# [Required action]
A verbatim copy of every entry is required. Produce it now.

Stored records
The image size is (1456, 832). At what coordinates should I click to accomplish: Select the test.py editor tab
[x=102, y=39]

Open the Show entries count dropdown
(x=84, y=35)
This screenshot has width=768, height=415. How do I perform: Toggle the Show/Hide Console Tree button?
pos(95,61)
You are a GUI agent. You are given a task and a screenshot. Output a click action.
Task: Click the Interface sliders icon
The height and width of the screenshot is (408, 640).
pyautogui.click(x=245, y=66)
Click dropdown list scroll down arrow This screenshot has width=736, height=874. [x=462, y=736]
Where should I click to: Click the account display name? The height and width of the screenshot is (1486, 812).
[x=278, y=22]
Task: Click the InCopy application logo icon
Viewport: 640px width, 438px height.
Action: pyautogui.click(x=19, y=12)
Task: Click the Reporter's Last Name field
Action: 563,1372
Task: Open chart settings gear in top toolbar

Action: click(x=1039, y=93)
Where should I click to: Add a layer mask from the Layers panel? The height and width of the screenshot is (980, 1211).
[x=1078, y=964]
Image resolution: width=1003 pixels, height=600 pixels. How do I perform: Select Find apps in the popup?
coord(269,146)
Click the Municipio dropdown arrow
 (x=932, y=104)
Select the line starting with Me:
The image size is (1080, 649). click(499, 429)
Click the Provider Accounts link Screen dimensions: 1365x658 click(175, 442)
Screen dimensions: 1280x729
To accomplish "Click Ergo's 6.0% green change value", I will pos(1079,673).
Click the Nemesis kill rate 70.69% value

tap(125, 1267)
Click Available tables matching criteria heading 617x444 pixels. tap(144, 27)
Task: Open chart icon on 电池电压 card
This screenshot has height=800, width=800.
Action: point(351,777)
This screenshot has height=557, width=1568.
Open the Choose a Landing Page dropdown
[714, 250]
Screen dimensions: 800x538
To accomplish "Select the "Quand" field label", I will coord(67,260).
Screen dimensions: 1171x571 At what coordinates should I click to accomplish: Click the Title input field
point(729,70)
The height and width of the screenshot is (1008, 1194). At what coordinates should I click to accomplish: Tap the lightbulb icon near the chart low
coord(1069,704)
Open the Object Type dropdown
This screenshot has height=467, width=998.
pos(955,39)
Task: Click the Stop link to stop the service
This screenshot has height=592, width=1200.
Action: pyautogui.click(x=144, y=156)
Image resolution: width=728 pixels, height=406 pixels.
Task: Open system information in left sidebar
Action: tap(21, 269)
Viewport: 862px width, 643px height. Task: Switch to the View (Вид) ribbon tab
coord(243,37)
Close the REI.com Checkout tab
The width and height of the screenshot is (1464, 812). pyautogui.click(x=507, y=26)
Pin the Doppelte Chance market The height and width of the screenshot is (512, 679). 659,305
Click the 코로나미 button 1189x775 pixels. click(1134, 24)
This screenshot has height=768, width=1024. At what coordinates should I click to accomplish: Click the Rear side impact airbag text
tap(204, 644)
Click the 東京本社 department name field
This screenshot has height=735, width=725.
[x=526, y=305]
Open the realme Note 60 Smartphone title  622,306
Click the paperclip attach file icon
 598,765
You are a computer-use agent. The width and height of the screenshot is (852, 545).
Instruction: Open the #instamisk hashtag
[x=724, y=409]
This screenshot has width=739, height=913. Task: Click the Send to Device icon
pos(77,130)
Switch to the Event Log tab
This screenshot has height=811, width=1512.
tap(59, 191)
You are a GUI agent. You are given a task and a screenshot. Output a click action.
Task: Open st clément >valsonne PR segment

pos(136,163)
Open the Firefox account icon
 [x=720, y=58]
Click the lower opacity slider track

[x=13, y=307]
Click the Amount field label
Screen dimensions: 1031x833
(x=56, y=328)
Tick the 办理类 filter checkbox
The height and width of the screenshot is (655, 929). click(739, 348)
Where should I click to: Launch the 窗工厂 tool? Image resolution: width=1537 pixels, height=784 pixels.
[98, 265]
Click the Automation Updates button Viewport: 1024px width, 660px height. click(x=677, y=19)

# [Response to the task]
The image size is (1456, 832). At what coordinates should I click to accomplish: Select the test.py editor tab
[x=102, y=39]

Open the Show entries count dropdown
(x=84, y=35)
This screenshot has width=768, height=415. How do I perform: Toggle the Show/Hide Console Tree button?
pos(95,61)
You are a GUI agent. You are given a task and a screenshot. Output a click action.
Task: Click the Interface sliders icon
The height and width of the screenshot is (408, 640).
pyautogui.click(x=245, y=66)
Click dropdown list scroll down arrow This screenshot has width=736, height=874. [x=462, y=736]
Where should I click to: Click the account display name? The height and width of the screenshot is (1486, 812).
[x=278, y=22]
Task: Click the InCopy application logo icon
Viewport: 640px width, 438px height.
Action: pyautogui.click(x=19, y=12)
Task: Click the Reporter's Last Name field
Action: 563,1372
Task: Open chart settings gear in top toolbar

Action: click(x=1039, y=93)
Where should I click to: Add a layer mask from the Layers panel? The height and width of the screenshot is (980, 1211).
[x=1078, y=964]
Image resolution: width=1003 pixels, height=600 pixels. How do I perform: Select Find apps in the popup?
coord(269,146)
Click the Municipio dropdown arrow
 (x=932, y=104)
Select the line starting with Me:
The image size is (1080, 649). click(499, 429)
Click the Provider Accounts link Screen dimensions: 1365x658 click(175, 442)
Screen dimensions: 1280x729
To accomplish "Click Ergo's 6.0% green change value", I will pos(1079,673).
Click the Nemesis kill rate 70.69% value

tap(125, 1267)
Click Available tables matching criteria heading 617x444 pixels. tap(144, 27)
Task: Open chart icon on 电池电压 card
This screenshot has height=800, width=800.
Action: point(351,777)
This screenshot has height=557, width=1568.
Open the Choose a Landing Page dropdown
[714, 250]
Screen dimensions: 800x538
To accomplish "Select the "Quand" field label", I will coord(67,260).
Screen dimensions: 1171x571 At what coordinates should I click to accomplish: Click the Title input field
point(729,70)
The height and width of the screenshot is (1008, 1194). At what coordinates should I click to accomplish: Tap the lightbulb icon near the chart low
coord(1069,704)
Open the Object Type dropdown
This screenshot has height=467, width=998.
pos(955,39)
Task: Click the Stop link to stop the service
This screenshot has height=592, width=1200.
Action: pyautogui.click(x=144, y=156)
Image resolution: width=728 pixels, height=406 pixels.
Task: Open system information in left sidebar
Action: tap(21, 269)
Viewport: 862px width, 643px height. Task: Switch to the View (Вид) ribbon tab
coord(243,37)
Close the REI.com Checkout tab
The width and height of the screenshot is (1464, 812). pyautogui.click(x=507, y=26)
Pin the Doppelte Chance market The height and width of the screenshot is (512, 679). 659,305
Click the 코로나미 button 1189x775 pixels. click(1134, 24)
This screenshot has height=768, width=1024. At what coordinates should I click to accomplish: Click the Rear side impact airbag text
tap(204, 644)
Click the 東京本社 department name field
This screenshot has height=735, width=725.
[x=526, y=305]
Open the realme Note 60 Smartphone title  622,306
Click the paperclip attach file icon
 598,765
You are a computer-use agent. The width and height of the screenshot is (852, 545).
Instruction: Open the #instamisk hashtag
[x=724, y=409]
This screenshot has width=739, height=913. Task: Click the Send to Device icon
pos(77,130)
Switch to the Event Log tab
This screenshot has height=811, width=1512.
tap(59, 191)
You are a GUI agent. You are given a task and a screenshot. Output a click action.
Task: Open st clément >valsonne PR segment

pos(136,163)
Open the Firefox account icon
 [x=720, y=58]
Click the lower opacity slider track

[x=13, y=307]
Click the Amount field label
Screen dimensions: 1031x833
(x=56, y=328)
Tick the 办理类 filter checkbox
The height and width of the screenshot is (655, 929). click(739, 348)
Where should I click to: Launch the 窗工厂 tool? Image resolution: width=1537 pixels, height=784 pixels.
[98, 265]
Click the Automation Updates button Viewport: 1024px width, 660px height. click(x=677, y=19)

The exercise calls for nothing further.